- **TASK TO COMPLETE**
Echo each of the following records back word for word, leaving every line as it is.

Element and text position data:
BEGIN

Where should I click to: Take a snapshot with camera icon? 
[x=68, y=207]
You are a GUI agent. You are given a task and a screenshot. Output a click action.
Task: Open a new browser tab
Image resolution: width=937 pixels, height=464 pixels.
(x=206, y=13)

END

- **WRITTEN SOLUTION**
Where should I click to: Take a snapshot with camera icon? 
[x=68, y=207]
You are a GUI agent. You are given a task and a screenshot. Output a click action.
Task: Open a new browser tab
Image resolution: width=937 pixels, height=464 pixels.
(x=206, y=13)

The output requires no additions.